Bert Hensley, a mountain man with a sharp eye and a keen ear for nature’s signs, heard his first whippoorwill of the year a couple nights back.
“When I heard it start to calling out there in the dark, and me sitting here by the fire,” he said, “I told myself, “you’d better get your corn in the ground’.”
So, yesterday, after a tardy sun had burned off the frost of a dogwood winter’s day, he hitched up his mule to the old plow and took to his new-turned ground to set his rows for his seed corn.
“My daddy and my granddaddy always said when the first whippoorwill calls, it’s time for the corn to be in the ground,” he recalled. “Most times my corn’s in the ground when I hear the first whippoorwill. But this year, I sort of held back, what with all the uncertain weather . . . “Speaking of whippoorwills,” he said, “some folks don’t like to hear ’em in the night. Say their call is monotonous. But I like to hear ’em. To me they make a pretty whistling.”
“Back when I was coming on, some folks said when the first whippoorwills of spring was heard you ought to get out and turn head over heels three times. They said it would keep you from having the backache during the year.”

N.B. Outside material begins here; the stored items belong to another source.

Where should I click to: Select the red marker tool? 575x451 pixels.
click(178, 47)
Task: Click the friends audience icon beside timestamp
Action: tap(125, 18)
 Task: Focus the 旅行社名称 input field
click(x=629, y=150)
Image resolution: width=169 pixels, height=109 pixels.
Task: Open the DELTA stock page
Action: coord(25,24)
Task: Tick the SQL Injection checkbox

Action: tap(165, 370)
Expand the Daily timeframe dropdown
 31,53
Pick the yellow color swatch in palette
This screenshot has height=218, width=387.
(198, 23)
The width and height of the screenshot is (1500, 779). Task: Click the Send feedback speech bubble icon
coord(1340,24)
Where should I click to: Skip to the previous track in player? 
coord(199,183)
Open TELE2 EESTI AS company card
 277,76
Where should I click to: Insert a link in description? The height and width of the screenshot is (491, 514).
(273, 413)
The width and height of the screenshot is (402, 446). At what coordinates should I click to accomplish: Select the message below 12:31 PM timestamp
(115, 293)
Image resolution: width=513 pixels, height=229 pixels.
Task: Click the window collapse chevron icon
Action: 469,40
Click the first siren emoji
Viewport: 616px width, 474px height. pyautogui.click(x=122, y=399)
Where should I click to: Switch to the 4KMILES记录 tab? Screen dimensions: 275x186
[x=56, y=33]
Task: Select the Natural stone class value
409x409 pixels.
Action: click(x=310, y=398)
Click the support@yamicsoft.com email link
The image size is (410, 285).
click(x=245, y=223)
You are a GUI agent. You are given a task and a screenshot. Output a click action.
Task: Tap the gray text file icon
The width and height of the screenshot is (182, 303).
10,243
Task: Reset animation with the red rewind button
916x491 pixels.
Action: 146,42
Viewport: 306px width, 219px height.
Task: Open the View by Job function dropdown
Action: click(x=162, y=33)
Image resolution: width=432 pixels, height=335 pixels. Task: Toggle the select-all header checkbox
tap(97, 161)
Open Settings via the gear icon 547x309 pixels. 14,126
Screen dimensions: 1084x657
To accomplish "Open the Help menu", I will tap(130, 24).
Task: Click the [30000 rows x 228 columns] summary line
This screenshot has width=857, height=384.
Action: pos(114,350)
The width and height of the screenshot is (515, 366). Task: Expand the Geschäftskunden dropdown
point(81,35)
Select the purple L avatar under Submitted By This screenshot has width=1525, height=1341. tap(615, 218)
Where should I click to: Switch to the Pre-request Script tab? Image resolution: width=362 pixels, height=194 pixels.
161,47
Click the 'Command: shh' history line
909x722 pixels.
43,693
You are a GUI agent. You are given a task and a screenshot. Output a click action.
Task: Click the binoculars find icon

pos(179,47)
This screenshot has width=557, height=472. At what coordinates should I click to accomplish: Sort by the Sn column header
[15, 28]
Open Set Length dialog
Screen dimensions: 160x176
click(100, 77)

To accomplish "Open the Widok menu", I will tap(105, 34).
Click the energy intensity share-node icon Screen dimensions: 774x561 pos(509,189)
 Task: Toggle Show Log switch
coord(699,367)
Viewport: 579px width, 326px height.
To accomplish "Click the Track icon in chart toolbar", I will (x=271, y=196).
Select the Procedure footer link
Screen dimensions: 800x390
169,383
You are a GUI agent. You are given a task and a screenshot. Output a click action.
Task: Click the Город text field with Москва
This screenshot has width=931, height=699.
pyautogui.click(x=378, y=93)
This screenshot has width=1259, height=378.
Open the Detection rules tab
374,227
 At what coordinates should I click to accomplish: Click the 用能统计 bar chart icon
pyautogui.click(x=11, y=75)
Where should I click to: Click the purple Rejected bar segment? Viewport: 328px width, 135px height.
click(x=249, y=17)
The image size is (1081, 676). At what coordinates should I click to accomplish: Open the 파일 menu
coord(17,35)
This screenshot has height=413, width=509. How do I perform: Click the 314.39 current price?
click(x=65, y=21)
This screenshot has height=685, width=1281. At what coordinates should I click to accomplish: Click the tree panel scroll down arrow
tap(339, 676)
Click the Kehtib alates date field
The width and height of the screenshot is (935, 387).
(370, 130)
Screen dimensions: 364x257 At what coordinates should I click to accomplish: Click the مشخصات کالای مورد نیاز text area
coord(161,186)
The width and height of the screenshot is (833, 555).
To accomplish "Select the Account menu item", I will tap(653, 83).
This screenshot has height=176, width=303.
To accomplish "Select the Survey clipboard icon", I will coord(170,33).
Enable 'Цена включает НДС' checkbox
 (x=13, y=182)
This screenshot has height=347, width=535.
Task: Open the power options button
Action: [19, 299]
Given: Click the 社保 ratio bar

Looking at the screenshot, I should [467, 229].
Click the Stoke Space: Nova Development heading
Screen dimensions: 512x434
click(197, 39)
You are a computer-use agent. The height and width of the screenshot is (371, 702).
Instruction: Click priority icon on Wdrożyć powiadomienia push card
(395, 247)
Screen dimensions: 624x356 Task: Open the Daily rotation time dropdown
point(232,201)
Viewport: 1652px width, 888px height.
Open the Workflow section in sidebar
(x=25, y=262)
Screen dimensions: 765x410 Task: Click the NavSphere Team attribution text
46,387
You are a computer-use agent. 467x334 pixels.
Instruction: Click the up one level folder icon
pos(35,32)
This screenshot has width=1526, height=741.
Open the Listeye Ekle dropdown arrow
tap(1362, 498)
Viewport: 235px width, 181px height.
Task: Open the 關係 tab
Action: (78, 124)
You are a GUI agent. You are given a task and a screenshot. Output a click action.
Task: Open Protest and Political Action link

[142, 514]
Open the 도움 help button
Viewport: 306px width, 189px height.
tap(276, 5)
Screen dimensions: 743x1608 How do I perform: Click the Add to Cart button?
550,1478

“And there was another saying that when you hear the first whippoorwill of the year, you should walk three steps back, pick up whatever is under your heel, spit on it, and make a wish.”
“I’ve spent a lot of time listening to whippoorwills and observing their habits. A whippoorwill’s about 10 inches long. It has a small bill but a big head. And it’s got big eyes, tiny feet, and very long wings.”
“During the daytime the whippoorwill sleeps on the ground where its color blends in with the dead leaves. At night it feeds by waiting for insects from some perch or pursuing them swallow like and snapping them up in its huge maw.”
“The whippoorwill don’t make a nest like other birds. It lays only two eggs and they’re plain white or lightly spotted. It lays them on the ground among the leaves where they stand right out where you can see them if the bird leaves them.”
“The whippoorwill rolls them about until they hatch. I’ve seen the eggs over at the edge of the field in the morning and then over at the other edge late in the afternoon . . .”The whippoorwill’s loud, three-syllable whistled call is heard in the darkness more often than the bird is seen. As a matter of fact, you hardly ever see a whippoorwill.”
I hope you enjoyed the piece by John Parris. As you can tell, I’m still studying on whippoorwills.